Task description> Transcribe the complete listing exactly.

Materials provided>
Content starts

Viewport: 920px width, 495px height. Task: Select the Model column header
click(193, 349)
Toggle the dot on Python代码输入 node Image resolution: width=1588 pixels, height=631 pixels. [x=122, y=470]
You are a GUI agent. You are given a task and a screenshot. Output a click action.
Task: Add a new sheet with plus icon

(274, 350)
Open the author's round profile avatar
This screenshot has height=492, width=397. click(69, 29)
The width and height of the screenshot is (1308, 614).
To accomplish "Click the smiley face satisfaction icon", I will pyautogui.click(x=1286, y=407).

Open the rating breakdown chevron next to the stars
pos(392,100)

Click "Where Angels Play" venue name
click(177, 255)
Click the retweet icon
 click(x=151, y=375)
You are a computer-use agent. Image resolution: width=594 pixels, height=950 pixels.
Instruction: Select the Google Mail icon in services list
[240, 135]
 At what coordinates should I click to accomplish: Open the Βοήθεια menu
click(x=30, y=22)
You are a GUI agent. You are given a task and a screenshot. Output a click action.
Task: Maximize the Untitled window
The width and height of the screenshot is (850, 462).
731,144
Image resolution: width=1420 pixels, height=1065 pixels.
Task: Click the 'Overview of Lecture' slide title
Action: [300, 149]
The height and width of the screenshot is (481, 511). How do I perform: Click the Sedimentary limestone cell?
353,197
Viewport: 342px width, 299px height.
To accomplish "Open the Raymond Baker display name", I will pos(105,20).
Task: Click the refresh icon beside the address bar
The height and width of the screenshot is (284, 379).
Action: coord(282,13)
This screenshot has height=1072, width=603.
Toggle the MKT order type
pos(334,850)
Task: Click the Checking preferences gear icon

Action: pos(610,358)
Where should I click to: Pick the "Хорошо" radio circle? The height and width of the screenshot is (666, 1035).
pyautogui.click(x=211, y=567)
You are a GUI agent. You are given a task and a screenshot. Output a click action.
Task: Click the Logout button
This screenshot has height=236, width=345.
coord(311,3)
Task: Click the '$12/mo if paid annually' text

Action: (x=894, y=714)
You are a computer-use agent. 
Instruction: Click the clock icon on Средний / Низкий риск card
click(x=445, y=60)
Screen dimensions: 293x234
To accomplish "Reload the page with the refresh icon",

Content ends

Task answer>
Viewport: 920px width, 495px height. Task: Select the Model column header
click(193, 349)
Toggle the dot on Python代码输入 node Image resolution: width=1588 pixels, height=631 pixels. [x=122, y=470]
You are a GUI agent. You are given a task and a screenshot. Output a click action.
Task: Add a new sheet with plus icon

(274, 350)
Open the author's round profile avatar
This screenshot has height=492, width=397. click(69, 29)
The width and height of the screenshot is (1308, 614).
To accomplish "Click the smiley face satisfaction icon", I will pyautogui.click(x=1286, y=407).

Open the rating breakdown chevron next to the stars
pos(392,100)

Click "Where Angels Play" venue name
click(177, 255)
Click the retweet icon
 click(x=151, y=375)
You are a computer-use agent. Image resolution: width=594 pixels, height=950 pixels.
Instruction: Select the Google Mail icon in services list
[240, 135]
 At what coordinates should I click to accomplish: Open the Βοήθεια menu
click(x=30, y=22)
You are a GUI agent. You are given a task and a screenshot. Output a click action.
Task: Maximize the Untitled window
The width and height of the screenshot is (850, 462).
731,144
Image resolution: width=1420 pixels, height=1065 pixels.
Task: Click the 'Overview of Lecture' slide title
Action: [300, 149]
The height and width of the screenshot is (481, 511). How do I perform: Click the Sedimentary limestone cell?
353,197
Viewport: 342px width, 299px height.
To accomplish "Open the Raymond Baker display name", I will pos(105,20).
Task: Click the refresh icon beside the address bar
The height and width of the screenshot is (284, 379).
Action: coord(282,13)
This screenshot has height=1072, width=603.
Toggle the MKT order type
pos(334,850)
Task: Click the Checking preferences gear icon

Action: pos(610,358)
Where should I click to: Pick the "Хорошо" radio circle? The height and width of the screenshot is (666, 1035).
pyautogui.click(x=211, y=567)
You are a GUI agent. You are given a task and a screenshot. Output a click action.
Task: Click the Logout button
This screenshot has height=236, width=345.
coord(311,3)
Task: Click the '$12/mo if paid annually' text

Action: (x=894, y=714)
You are a computer-use agent. 
Instruction: Click the clock icon on Средний / Низкий риск card
click(x=445, y=60)
Screen dimensions: 293x234
To accomplish "Reload the page with the refresh icon",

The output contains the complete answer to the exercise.